-- TRY IT --
Nothing but the lines holding the string "each" should appear in the answer. Copy them from the entries.

---------- DATA

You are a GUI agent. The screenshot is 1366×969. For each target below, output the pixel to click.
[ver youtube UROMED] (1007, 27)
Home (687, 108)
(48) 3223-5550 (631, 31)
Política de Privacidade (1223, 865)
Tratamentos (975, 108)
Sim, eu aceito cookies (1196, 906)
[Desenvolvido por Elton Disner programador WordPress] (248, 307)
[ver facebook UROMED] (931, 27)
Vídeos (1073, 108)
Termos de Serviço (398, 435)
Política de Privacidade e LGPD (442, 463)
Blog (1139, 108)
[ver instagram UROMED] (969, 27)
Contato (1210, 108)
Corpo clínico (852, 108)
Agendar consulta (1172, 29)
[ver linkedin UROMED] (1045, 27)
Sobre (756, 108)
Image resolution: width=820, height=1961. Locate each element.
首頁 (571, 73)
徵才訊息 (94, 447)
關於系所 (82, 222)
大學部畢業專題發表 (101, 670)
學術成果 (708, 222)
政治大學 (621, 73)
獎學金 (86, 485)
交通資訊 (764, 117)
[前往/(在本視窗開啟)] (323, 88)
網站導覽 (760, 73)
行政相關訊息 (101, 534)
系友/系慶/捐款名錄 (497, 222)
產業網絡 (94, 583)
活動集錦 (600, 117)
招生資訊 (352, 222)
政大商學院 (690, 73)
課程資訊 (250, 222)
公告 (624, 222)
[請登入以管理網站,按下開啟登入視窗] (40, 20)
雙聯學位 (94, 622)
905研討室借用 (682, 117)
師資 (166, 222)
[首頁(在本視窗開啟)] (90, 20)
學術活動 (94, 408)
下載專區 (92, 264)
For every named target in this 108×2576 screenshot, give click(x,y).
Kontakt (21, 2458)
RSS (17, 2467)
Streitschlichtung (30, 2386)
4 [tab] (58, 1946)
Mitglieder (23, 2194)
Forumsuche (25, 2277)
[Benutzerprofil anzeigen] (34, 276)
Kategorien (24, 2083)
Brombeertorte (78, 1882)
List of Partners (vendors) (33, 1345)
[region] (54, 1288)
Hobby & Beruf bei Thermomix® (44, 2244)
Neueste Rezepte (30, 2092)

--------------------

-- WRITTEN SOLUTION --
You are a GUI agent. The screenshot is 1366×969. For each target below, output the pixel to click.
Image resolution: width=820, height=1961. Locate each element.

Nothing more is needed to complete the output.